Skip to content

Data structures in Swarm

Zahoor Mohamed edited this page Oct 14, 2020 · 3 revisions

Introduction

Fdfs (FairOS-dfs) can be used to store two kinds of data for a given user.

Personal user data /files

To store files and organize them in to logical partitions, Fdfs provides two ways

  • One is to create Logical Drives called Pods akin to c:/ or d:/ in windows
  • The seconds one is to create directories and arrange them in a nice order like any other file system

Data related to the applications that the user uses

For storing application related data, we need to have some kind of data structure to add/ update/remove information from the data. In this scope, there are two kinds of actors that needs to store information in Swarm.

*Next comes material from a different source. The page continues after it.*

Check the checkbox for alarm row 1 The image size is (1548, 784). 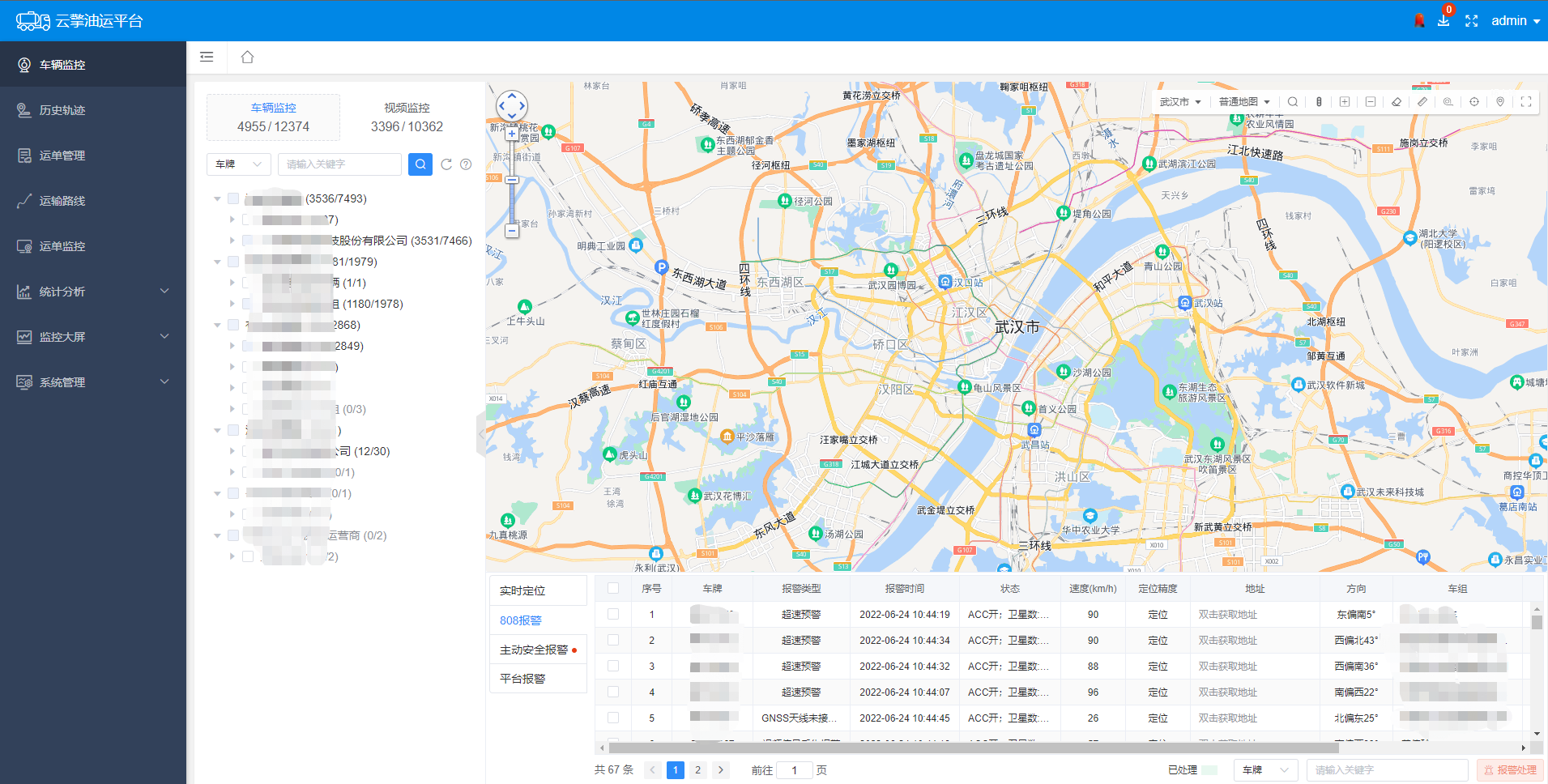(x=613, y=614)
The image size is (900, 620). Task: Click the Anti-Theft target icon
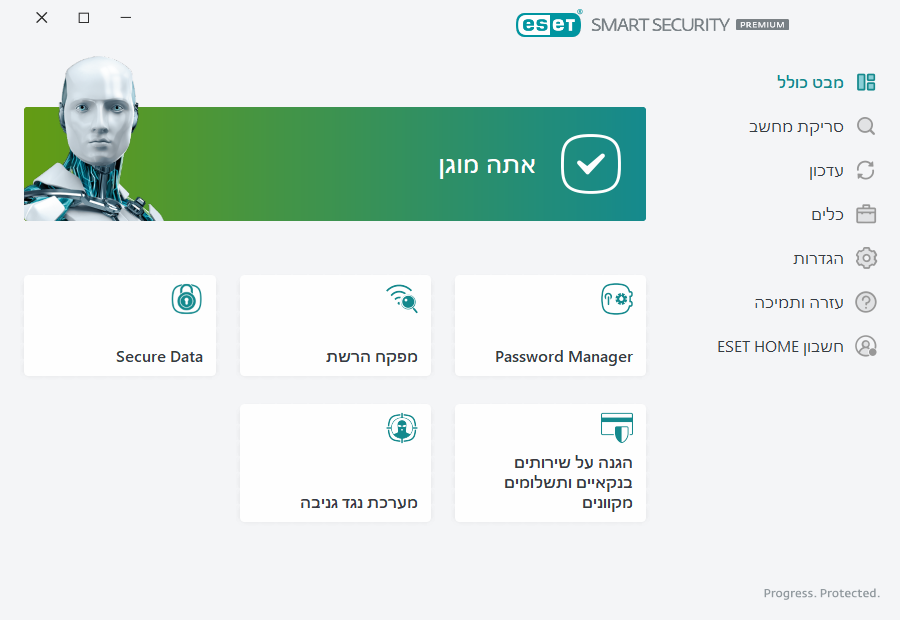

  1. Application data for all users

    • A KV store to have username <-> pod key mapping (where pod key is a specific user pod allotted for the application)
    • A search application which wants to store the global index and pointers to the original documents
  2. Application specific data in the users pod which can be added/ updated/ removed / searched etc

    • A List to add elements as they are created / received ( Email inbox, Spotify playlist, Felfele Posts, reditt post etc)
    • A Key Value store (which does not preserve insertion order) but can be searched with key (To sore information about the applications)
    • A Key Value store, where Value is a Feed with Series i.e. which maintains all the version added to the value ( comments of a blog etc)
    • A Documents store (insert a json doc and index on specific fields to query)

Roadmap

  • Two person DH secret exchange (to share files, pods to a single user)
  • Extended Triple Diffie-Hellmann (X3DH) Key exchange for group secret exchange( to comment on some one else post, to add to a common Data structure)
  • Feeds - Series ( to store a list of events like posts, emails etc)
  • Feeds - Aggregate (for consolidating events like a distributed counter)
  • One user KV store (file formats like levelDB)
  • Multi user KV store (using trie with feeds as nodes)
  • Documents indexes for KV stores